The data frame (tibble) has 1,542,642 rows (games) and 19 columns (variables).

Data checks

Data types

The 19 variables included 2 character variables, 14 double variables, 2 logical variables, and 1 date variable. Based on the column names, the data type for each column appeared to be correct (eg, the data type of the ‘date’ column is <date>).

Duplicate rows

The dimensions of the tibble with only distinct rows were the same as the original, so there were no duplicate rows.

scrabble_games2 <- scrabble_games %>%
  distinct()

Missing values

There were no missing values (NA).

total_missing <- sum(is.na(scrabble_games2))

Data transformations

The most important variables needed to analyze the data include the name, score, and old ratings for both winners and losers, and the date of the game. I only kept the old ratings because they indicate a player’s skill level before the game (ie, before a game that s/he may have played “qi” or “za”). I also kept the game and player IDs for identification purposes.

In addition, I inserted underscores into the column names to make them easier to read.

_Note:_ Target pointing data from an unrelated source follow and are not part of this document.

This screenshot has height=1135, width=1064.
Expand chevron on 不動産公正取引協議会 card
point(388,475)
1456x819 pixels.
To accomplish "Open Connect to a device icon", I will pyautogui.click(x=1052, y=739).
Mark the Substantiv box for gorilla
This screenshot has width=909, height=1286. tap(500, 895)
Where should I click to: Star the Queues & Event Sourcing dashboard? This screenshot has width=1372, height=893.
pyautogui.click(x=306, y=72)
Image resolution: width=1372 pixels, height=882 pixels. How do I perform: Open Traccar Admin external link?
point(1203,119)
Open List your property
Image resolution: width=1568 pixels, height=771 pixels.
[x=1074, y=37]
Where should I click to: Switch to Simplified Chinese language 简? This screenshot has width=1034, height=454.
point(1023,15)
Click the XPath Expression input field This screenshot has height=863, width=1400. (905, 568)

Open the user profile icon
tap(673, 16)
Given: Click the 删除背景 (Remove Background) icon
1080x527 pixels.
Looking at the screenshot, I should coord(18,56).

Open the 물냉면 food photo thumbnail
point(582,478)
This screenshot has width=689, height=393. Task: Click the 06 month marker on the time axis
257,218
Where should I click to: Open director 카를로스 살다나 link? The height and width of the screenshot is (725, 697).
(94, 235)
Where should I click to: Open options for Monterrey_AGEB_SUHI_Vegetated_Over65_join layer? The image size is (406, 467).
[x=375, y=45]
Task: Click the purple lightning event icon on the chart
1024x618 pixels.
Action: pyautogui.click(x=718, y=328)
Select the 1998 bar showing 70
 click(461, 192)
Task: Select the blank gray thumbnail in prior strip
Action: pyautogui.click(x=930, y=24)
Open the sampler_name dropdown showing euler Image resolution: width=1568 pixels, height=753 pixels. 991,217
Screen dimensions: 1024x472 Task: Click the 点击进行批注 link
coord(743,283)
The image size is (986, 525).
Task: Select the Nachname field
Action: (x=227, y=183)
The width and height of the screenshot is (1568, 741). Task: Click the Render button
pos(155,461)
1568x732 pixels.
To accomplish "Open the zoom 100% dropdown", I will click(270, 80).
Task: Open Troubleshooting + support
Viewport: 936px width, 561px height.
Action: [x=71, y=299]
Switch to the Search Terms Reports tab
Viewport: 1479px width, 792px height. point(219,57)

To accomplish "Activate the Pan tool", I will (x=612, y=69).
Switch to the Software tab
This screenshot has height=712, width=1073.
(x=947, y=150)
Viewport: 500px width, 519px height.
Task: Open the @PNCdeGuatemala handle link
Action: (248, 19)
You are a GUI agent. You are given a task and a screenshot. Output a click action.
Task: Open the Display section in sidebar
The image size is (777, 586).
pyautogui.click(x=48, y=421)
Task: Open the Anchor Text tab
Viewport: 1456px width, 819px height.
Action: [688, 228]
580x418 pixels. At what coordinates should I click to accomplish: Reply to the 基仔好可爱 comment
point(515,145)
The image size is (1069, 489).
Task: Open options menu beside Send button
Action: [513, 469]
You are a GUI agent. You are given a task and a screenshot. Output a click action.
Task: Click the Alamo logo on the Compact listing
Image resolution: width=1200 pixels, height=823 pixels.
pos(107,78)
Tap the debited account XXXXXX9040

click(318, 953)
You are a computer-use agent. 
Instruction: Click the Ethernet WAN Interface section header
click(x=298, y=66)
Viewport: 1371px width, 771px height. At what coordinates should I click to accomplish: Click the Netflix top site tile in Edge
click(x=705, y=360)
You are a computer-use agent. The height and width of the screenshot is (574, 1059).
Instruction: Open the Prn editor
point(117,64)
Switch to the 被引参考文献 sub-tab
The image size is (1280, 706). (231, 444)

scrabble_games2 <- scrabble_games %>%
  select(
    game_id = gameid,
    winner_id = winnerid,
    winner_name = winnername,
    winner_score = winnerscore,
    winner_old_rating = winneroldrating,
    loser_id = loserid,
    loser_name = losername,
    loser_score = loserscore,
    loser_old_rating = loseroldrating,
    date
  )

Next, I removed rows with scores less than or equal to zero for both the winner and loser, because they are not informative for this analysis.¹ I performed this step before subsequent transformations to reduce the amount of computation.

scrabble_games2 <- scrabble_games2 %>%
  filter(winner_score > 0 & loser_score > 0)

Because the game date is an important variable, I moved it to the first column to make it easier to view.

scrabble_games2 <- scrabble_games2 %>%
  relocate(date)

I also sorted the tibble by the winner’s score in descending order.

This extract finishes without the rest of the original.